*ACTIVITY:* The whole listing below is to be output exactly, with no line skipped.

*MATERIAL PROVIDED:*
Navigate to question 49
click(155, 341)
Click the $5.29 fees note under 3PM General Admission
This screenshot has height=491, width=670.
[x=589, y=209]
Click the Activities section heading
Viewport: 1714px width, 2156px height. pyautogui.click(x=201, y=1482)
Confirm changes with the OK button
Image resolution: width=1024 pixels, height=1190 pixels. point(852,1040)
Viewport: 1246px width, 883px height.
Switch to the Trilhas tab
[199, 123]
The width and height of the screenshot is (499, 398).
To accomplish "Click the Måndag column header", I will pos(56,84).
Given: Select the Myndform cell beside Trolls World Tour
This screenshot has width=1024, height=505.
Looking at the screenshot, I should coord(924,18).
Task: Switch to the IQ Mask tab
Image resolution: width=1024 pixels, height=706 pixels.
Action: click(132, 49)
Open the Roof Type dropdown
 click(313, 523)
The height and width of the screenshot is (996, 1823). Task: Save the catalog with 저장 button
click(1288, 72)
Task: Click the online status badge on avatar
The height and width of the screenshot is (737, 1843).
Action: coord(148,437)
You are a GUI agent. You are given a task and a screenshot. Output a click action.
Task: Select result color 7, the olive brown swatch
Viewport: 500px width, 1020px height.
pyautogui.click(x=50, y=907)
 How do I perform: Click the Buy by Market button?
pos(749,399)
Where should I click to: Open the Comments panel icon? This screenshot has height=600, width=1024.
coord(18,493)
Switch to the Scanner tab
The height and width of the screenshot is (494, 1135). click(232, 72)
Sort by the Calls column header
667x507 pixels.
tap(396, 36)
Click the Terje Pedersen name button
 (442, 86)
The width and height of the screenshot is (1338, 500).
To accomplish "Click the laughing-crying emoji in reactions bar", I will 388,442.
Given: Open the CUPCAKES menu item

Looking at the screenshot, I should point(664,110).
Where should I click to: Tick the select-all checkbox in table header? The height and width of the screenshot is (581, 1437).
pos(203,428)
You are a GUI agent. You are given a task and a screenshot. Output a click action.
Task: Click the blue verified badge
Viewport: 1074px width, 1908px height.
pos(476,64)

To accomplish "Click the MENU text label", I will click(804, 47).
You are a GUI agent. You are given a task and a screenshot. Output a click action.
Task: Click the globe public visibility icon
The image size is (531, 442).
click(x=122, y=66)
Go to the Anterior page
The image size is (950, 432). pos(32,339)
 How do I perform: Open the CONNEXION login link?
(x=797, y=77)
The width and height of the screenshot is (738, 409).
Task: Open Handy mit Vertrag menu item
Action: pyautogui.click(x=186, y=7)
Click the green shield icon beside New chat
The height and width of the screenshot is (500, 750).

*ANSWER TO THE EXERCISE:*
Navigate to question 49
click(155, 341)
Click the $5.29 fees note under 3PM General Admission
This screenshot has height=491, width=670.
[x=589, y=209]
Click the Activities section heading
Viewport: 1714px width, 2156px height. pyautogui.click(x=201, y=1482)
Confirm changes with the OK button
Image resolution: width=1024 pixels, height=1190 pixels. point(852,1040)
Viewport: 1246px width, 883px height.
Switch to the Trilhas tab
[199, 123]
The width and height of the screenshot is (499, 398).
To accomplish "Click the Måndag column header", I will pos(56,84).
Given: Select the Myndform cell beside Trolls World Tour
This screenshot has width=1024, height=505.
Looking at the screenshot, I should coord(924,18).
Task: Switch to the IQ Mask tab
Image resolution: width=1024 pixels, height=706 pixels.
Action: click(132, 49)
Open the Roof Type dropdown
 click(313, 523)
The height and width of the screenshot is (996, 1823). Task: Save the catalog with 저장 button
click(1288, 72)
Task: Click the online status badge on avatar
The height and width of the screenshot is (737, 1843).
Action: coord(148,437)
You are a GUI agent. You are given a task and a screenshot. Output a click action.
Task: Select result color 7, the olive brown swatch
Viewport: 500px width, 1020px height.
pyautogui.click(x=50, y=907)
 How do I perform: Click the Buy by Market button?
pos(749,399)
Where should I click to: Open the Comments panel icon? This screenshot has height=600, width=1024.
coord(18,493)
Switch to the Scanner tab
The height and width of the screenshot is (494, 1135). click(232, 72)
Sort by the Calls column header
667x507 pixels.
tap(396, 36)
Click the Terje Pedersen name button
 (442, 86)
The width and height of the screenshot is (1338, 500).
To accomplish "Click the laughing-crying emoji in reactions bar", I will 388,442.
Given: Open the CUPCAKES menu item

Looking at the screenshot, I should point(664,110).
Where should I click to: Tick the select-all checkbox in table header? The height and width of the screenshot is (581, 1437).
pos(203,428)
You are a GUI agent. You are given a task and a screenshot. Output a click action.
Task: Click the blue verified badge
Viewport: 1074px width, 1908px height.
pos(476,64)

To accomplish "Click the MENU text label", I will click(804, 47).
You are a GUI agent. You are given a task and a screenshot. Output a click action.
Task: Click the globe public visibility icon
The image size is (531, 442).
click(x=122, y=66)
Go to the Anterior page
The image size is (950, 432). pos(32,339)
 How do I perform: Open the CONNEXION login link?
(x=797, y=77)
The width and height of the screenshot is (738, 409).
Task: Open Handy mit Vertrag menu item
Action: pyautogui.click(x=186, y=7)
Click the green shield icon beside New chat
The height and width of the screenshot is (500, 750).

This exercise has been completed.